═══ DATA SUPPLIED
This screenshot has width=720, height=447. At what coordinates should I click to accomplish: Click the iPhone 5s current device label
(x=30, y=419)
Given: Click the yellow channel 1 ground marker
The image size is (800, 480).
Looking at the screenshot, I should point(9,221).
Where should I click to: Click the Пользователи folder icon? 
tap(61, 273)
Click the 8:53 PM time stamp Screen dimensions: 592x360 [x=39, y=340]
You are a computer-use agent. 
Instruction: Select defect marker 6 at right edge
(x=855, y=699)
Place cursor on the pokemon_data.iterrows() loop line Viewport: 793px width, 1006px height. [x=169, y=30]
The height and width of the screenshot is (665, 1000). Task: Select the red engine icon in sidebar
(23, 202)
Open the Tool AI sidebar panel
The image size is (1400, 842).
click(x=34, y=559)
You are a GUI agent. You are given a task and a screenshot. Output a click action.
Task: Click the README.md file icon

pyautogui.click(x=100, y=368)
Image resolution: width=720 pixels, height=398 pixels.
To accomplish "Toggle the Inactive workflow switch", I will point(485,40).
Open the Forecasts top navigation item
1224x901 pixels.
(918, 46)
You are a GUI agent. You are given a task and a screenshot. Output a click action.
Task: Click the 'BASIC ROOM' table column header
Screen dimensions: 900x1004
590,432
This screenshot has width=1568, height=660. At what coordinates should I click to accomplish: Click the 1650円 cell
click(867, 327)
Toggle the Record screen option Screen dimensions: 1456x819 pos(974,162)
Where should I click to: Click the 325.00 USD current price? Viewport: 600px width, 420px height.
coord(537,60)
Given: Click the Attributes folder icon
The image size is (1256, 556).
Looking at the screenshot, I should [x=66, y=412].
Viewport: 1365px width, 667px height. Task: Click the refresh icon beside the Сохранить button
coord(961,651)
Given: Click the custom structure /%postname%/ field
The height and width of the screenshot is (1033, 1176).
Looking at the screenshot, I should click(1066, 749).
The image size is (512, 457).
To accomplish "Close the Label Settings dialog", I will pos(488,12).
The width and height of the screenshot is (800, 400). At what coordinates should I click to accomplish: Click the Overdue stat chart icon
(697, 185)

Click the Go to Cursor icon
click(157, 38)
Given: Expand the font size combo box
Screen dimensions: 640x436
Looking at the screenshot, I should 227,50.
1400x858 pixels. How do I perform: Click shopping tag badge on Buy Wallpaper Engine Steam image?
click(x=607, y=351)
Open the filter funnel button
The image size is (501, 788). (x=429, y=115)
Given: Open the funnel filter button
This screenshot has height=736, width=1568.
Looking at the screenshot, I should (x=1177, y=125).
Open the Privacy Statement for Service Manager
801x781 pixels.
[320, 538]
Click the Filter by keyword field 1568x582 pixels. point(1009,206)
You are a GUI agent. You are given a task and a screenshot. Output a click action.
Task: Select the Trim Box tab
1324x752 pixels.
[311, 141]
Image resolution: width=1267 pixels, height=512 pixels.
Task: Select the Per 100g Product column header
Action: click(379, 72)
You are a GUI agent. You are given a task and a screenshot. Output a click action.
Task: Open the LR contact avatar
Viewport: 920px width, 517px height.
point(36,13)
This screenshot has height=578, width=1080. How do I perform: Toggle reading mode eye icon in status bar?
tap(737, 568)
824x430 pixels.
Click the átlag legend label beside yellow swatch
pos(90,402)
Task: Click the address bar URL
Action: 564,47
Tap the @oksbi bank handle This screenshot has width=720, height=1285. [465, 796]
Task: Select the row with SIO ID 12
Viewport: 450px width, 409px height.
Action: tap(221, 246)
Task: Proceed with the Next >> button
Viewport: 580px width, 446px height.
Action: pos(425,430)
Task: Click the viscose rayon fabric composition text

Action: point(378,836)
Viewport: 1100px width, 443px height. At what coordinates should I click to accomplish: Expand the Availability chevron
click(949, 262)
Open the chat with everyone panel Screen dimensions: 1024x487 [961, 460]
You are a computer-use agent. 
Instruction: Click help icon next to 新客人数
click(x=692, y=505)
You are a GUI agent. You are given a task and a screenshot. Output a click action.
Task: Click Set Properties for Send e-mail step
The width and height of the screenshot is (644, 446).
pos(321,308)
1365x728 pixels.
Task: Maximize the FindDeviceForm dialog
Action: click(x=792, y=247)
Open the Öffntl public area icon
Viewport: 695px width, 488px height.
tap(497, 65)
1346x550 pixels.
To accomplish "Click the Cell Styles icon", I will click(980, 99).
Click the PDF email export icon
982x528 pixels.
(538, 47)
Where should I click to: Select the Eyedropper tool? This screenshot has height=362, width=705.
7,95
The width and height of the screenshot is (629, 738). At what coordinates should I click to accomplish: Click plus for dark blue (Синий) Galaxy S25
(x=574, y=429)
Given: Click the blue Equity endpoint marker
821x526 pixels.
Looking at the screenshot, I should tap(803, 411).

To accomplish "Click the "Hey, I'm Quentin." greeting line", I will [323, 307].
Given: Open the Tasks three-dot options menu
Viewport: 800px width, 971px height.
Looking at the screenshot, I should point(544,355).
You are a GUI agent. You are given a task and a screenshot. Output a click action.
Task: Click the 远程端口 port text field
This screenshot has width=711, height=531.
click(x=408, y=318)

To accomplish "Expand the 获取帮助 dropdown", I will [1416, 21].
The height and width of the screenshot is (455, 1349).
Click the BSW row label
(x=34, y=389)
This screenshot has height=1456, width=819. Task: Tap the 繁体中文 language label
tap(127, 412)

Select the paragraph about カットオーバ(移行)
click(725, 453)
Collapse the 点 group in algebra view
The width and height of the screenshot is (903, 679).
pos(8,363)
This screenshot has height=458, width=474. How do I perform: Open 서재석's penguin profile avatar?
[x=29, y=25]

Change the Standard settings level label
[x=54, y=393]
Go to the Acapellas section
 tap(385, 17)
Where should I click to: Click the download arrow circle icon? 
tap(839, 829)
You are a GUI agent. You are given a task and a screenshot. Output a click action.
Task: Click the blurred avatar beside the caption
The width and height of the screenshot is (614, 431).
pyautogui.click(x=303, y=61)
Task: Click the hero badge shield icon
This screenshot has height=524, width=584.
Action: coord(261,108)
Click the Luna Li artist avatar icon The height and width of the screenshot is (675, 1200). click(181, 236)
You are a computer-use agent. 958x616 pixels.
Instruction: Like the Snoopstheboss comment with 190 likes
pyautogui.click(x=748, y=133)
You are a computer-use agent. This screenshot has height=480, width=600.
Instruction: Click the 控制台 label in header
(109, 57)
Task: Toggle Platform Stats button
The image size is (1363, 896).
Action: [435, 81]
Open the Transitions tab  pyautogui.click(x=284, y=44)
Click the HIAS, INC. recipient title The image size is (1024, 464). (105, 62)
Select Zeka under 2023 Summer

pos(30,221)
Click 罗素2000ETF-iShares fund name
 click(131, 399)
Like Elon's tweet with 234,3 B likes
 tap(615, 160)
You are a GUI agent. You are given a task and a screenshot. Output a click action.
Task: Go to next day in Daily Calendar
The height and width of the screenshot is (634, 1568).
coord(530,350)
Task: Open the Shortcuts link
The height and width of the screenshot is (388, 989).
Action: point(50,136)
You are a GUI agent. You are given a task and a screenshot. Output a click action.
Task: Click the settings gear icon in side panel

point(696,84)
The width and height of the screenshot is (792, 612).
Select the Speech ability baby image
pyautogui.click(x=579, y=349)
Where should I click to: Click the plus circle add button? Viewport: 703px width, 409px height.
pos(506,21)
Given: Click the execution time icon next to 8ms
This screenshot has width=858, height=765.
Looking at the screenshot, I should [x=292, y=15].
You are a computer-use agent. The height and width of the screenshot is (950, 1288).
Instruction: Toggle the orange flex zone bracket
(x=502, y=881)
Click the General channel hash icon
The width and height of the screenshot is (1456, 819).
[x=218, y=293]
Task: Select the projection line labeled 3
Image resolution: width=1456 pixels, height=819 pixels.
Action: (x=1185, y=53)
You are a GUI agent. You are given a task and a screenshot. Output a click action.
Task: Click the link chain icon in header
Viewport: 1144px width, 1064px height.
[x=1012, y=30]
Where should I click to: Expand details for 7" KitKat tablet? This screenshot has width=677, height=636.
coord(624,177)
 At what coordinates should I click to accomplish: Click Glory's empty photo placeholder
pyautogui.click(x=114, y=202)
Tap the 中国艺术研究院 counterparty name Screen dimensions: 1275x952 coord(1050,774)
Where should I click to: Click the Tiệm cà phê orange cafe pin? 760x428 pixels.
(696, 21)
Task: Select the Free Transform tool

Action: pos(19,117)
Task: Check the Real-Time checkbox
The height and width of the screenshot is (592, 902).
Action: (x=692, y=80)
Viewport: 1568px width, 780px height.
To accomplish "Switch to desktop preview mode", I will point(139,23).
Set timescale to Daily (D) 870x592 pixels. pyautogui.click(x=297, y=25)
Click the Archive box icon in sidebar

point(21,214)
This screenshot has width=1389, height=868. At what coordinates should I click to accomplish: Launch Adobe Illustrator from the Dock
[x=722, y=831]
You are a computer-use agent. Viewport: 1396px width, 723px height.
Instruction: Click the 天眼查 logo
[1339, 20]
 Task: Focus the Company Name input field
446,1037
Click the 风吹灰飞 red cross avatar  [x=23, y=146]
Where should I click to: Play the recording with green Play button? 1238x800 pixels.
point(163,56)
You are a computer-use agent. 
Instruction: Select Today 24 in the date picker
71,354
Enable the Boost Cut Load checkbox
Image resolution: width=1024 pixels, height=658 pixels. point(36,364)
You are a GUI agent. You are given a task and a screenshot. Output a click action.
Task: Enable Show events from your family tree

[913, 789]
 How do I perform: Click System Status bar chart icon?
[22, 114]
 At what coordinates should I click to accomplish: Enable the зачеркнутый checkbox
══════
REQUIRED TASK ->
Output as a JSON list of strings the material from the line containing "Enable the Boost Cut Load checkbox" through the end of the material, with one string per line and blank lines omitted.

TASK ANSWER ->
[
  "Enable the Boost Cut Load checkbox",
  "Image resolution: width=1024 pixels, height=658 pixels. point(36,364)",
  "You are a GUI agent. You are given a task and a screenshot. Output a click action.",
  "Task: Enable Show events from your family tree",
  "[913, 789]",
  " How do I perform: Click System Status bar chart icon?",
  "[22, 114]",
  " At what coordinates should I click to accomplish: Enable the зачеркнутый checkbox"
]